# Productivity in IVR coding?



## elamathi (May 14, 2009)

Hi all,


Many of us are involved In IR coding, So I had a thought of asking this question.

1. How many reports can be coded per day.

2 Total productivity including vascular and non-vascular.

3. Rate your performance based on your productivity per day.


Hope I will get many answers
Elamathi CPC


----------



## prabha (May 15, 2009)

Hi Ela,

The same question comes to my mind more often.Currently iam doing 50 charts per day....


----------



## elamathi (May 15, 2009)

Hi Prabha,

Thanks for your reply, but I am expecting more from others too.  Pls respond mindyssssssssss


----------



## dhuston (May 21, 2009)

I don't keep track of my vascular vs non vascular...too busy just trying to get them coded!!  

The number of reports per day really depends on the quantity and types of IR procedures your practice performs.  Some practices, for example, don't have neuro-radiologists and those can be especially narly reports to code.  As a Coding Supervisor, I also take into consideration the experience a coder has.  It's a continuous learning experience but newer coders have much more to learn as they gain experience.  I've seen productivity discussed on the RBMA forum but I really don't pay much attention to numbers without information as to type and quantity of reports.

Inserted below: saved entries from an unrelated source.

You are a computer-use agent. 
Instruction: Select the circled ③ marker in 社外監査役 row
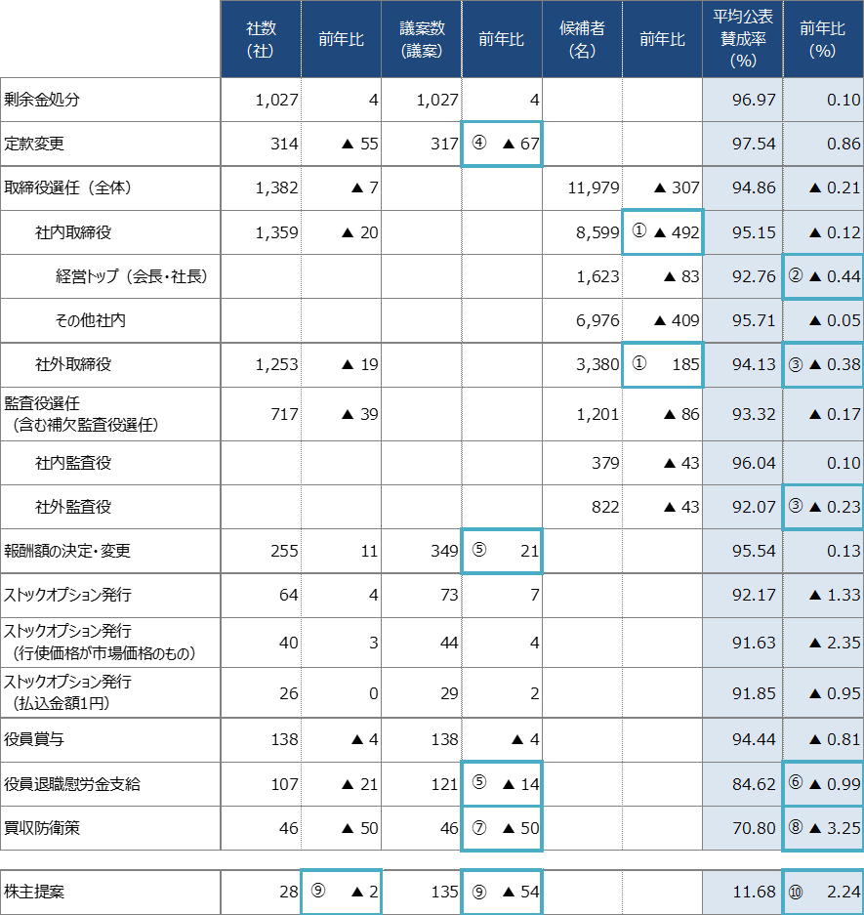795,506
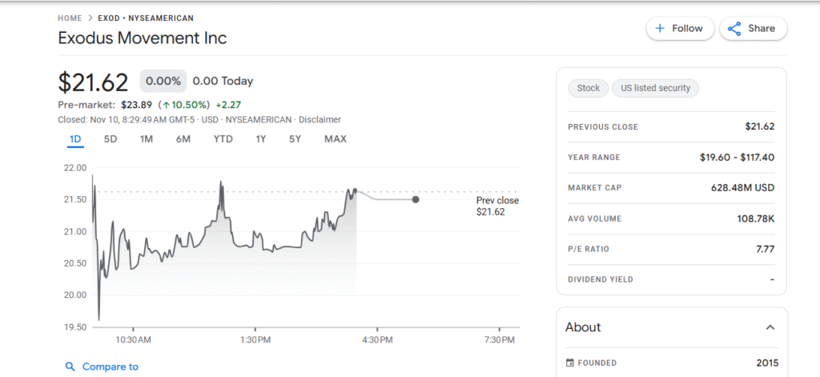Select the 1Y chart range
The width and height of the screenshot is (820, 377).
pyautogui.click(x=261, y=139)
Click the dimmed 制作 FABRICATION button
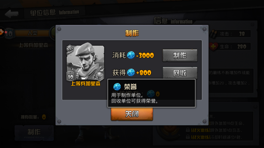 tap(34, 133)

Other considerations are whether the coder is also entering the charges, whether they're abstract coding or using a charge sheet from the physician, what format they receive their reports in and any other associated duties they may have.

Diane Huston, CPC,RCC


----------



## Maheshm (May 22, 2009)

I am doing 12 reports/Hr including vascular and non-vascular


----------



## Joe_coder07 (May 22, 2009)

*Productivity*

Hi,

we people have done around 80reports per day in a rate of 10reports/hr.

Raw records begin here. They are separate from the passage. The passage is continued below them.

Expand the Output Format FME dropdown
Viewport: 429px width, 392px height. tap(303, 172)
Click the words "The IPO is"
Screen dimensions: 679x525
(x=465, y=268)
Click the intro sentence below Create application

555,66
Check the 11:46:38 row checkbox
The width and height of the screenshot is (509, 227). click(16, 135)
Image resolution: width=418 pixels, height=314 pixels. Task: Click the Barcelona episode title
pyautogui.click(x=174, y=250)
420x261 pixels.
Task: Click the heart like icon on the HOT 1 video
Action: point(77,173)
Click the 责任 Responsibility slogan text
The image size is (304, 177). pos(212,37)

According to me we can do around 13reports/hr.

Joseph Amalraj CPC-H


----------



## saras (May 30, 2009)

*Productivity*

Hi Ela,

I can do around 125 to 150 reports per day in which nearly 15 to 180 reports per hour.

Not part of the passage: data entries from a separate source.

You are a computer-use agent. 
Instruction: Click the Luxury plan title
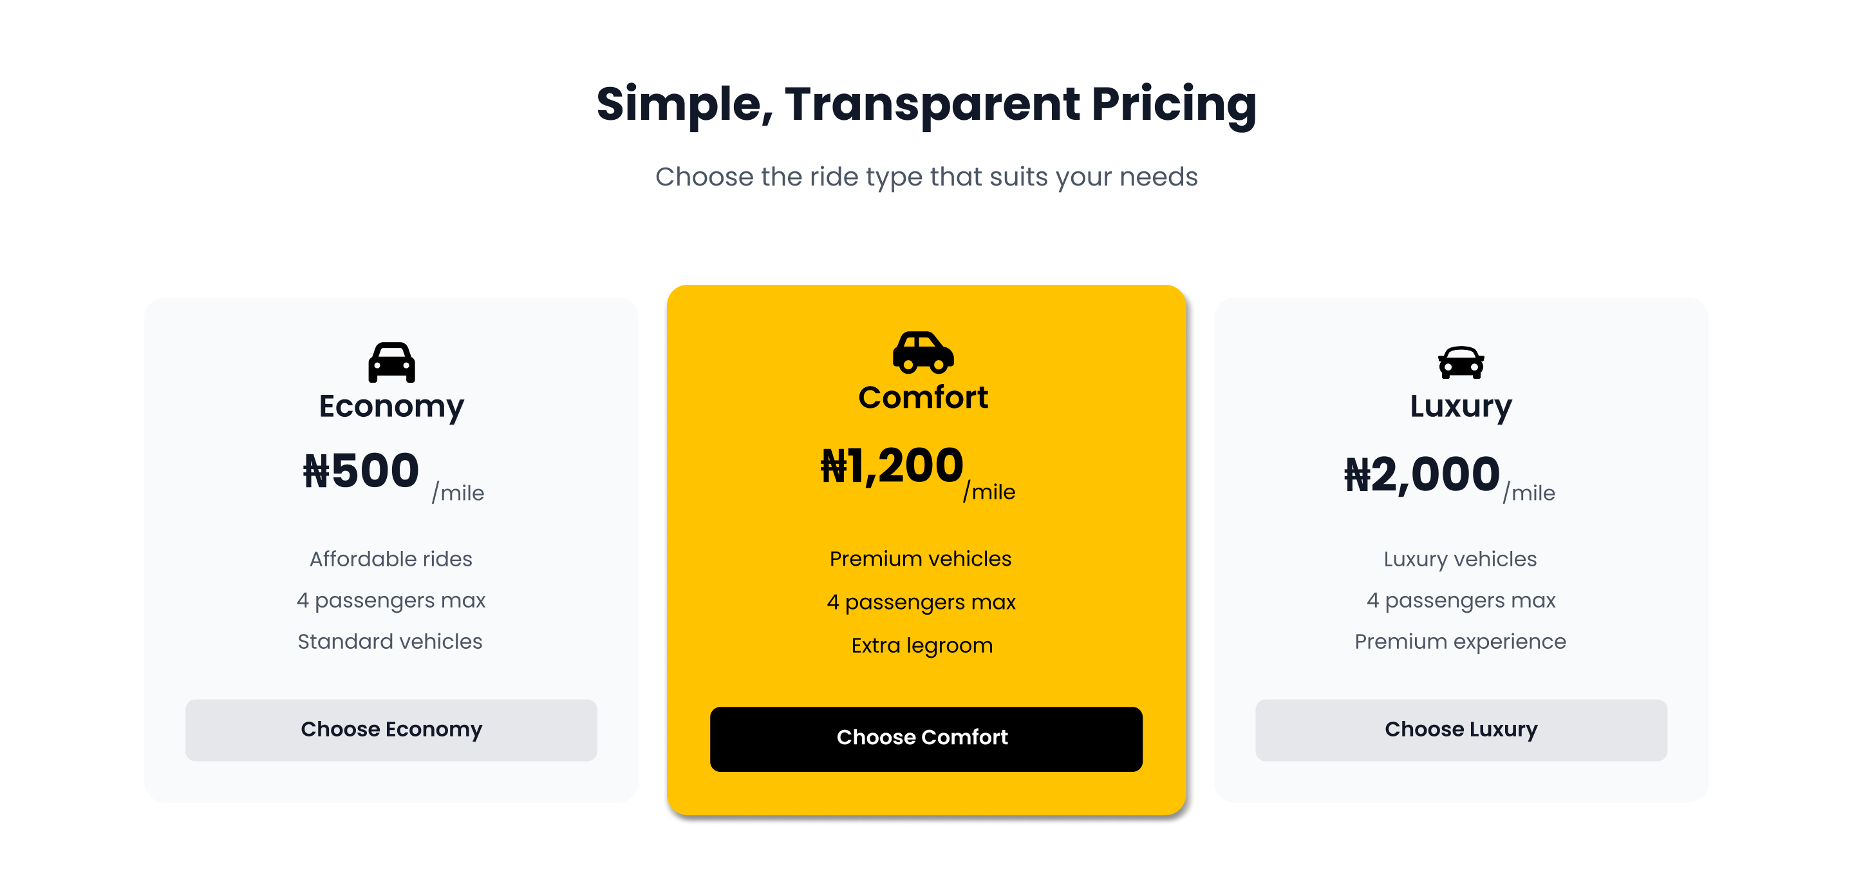(1460, 406)
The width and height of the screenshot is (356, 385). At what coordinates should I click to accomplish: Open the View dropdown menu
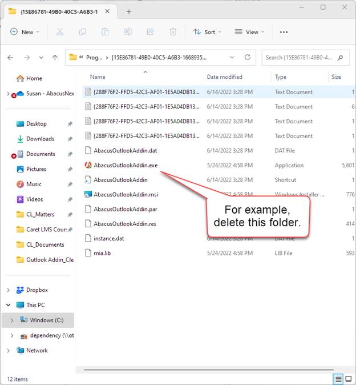[250, 32]
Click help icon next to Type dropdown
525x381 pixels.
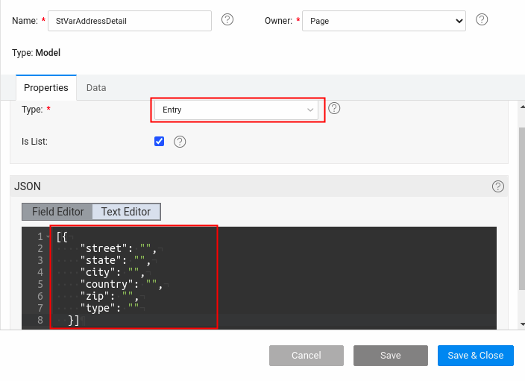pyautogui.click(x=334, y=109)
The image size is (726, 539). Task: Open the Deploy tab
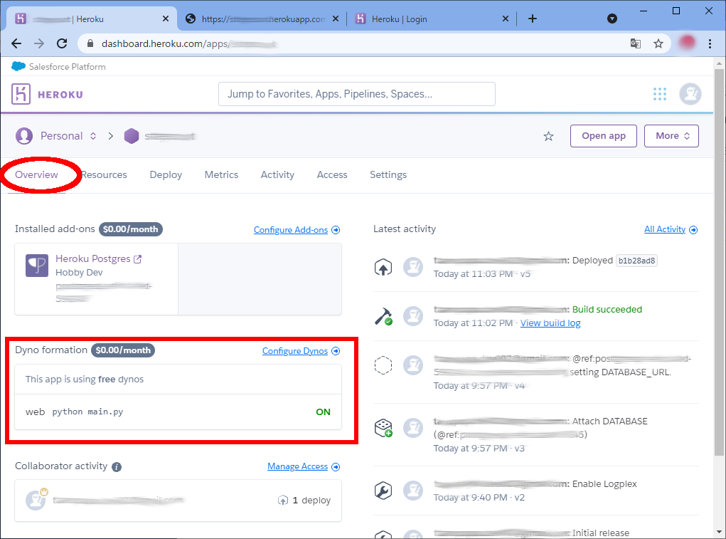(166, 174)
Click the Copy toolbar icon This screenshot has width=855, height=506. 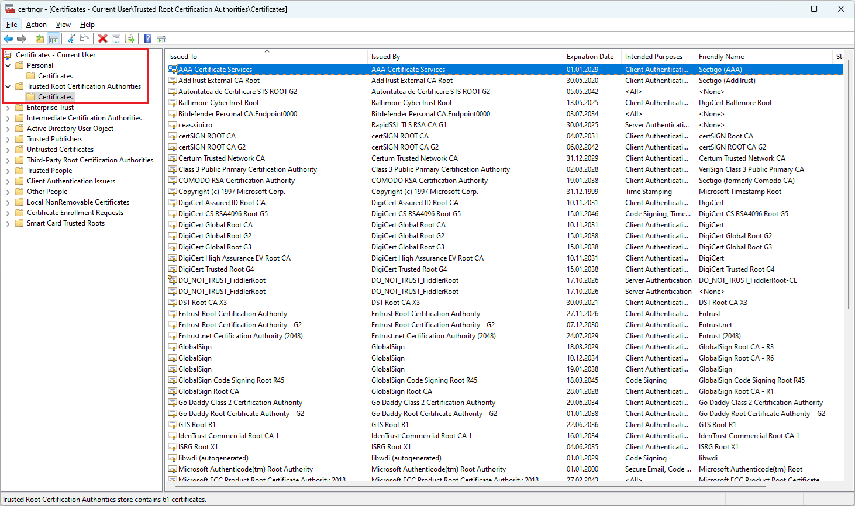click(85, 39)
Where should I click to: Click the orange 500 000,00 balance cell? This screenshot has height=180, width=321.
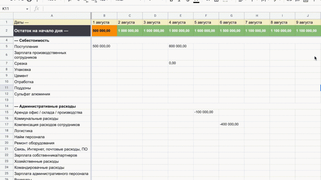point(104,31)
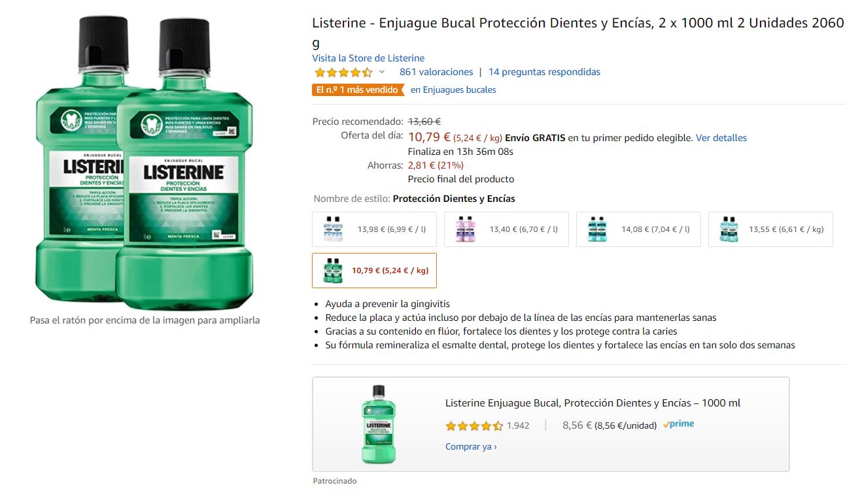Click Comprar ya in sponsored ad

tap(471, 447)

If the reports are really complicated it takes time , in that situation I can code 5-10 reports per hour.

Saraswathi


----------



## dpeoples (Jun 3, 2009)

elamathi said:


> Hi all,
> 
> 
> Many of us are involved In IR coding, So I had a thought of asking this question.
> ...



For me it depends on how complex the note is. Also, most of my cases are vascular with the exception of some G tubes or T Tubes or Abscess drains.
For those, I could do 10-15 per hour (depending on complexity)fairly easily.

For vascular or neuro, an average of 10 per hour + or - 2/3.

I don't really know how to rate my performance per day but I would say at least average to slightly above.


----------



## elamathi (Jun 4, 2009)

Hi Friends,

Thank you all.  It's very innovative too..


Elamathi


----------



## SENTHIL05 (Dec 26, 2016)

*Ivr target*



saras said:


> Hi Ela,
> 
> I can do around 125 to 150 reports per day in which nearly 15 to 180 reports per hour.
> 
> ...



For facility coding am doing 35 counts per day.


----------